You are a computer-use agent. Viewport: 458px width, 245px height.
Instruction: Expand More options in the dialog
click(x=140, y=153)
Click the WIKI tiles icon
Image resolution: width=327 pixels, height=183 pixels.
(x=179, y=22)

• • •

### WRITTEN REQUEST
Copy the lines above word for word.

### RESPONSE
You are a computer-use agent. Viewport: 458px width, 245px height.
Instruction: Expand More options in the dialog
click(x=140, y=153)
Click the WIKI tiles icon
Image resolution: width=327 pixels, height=183 pixels.
(x=179, y=22)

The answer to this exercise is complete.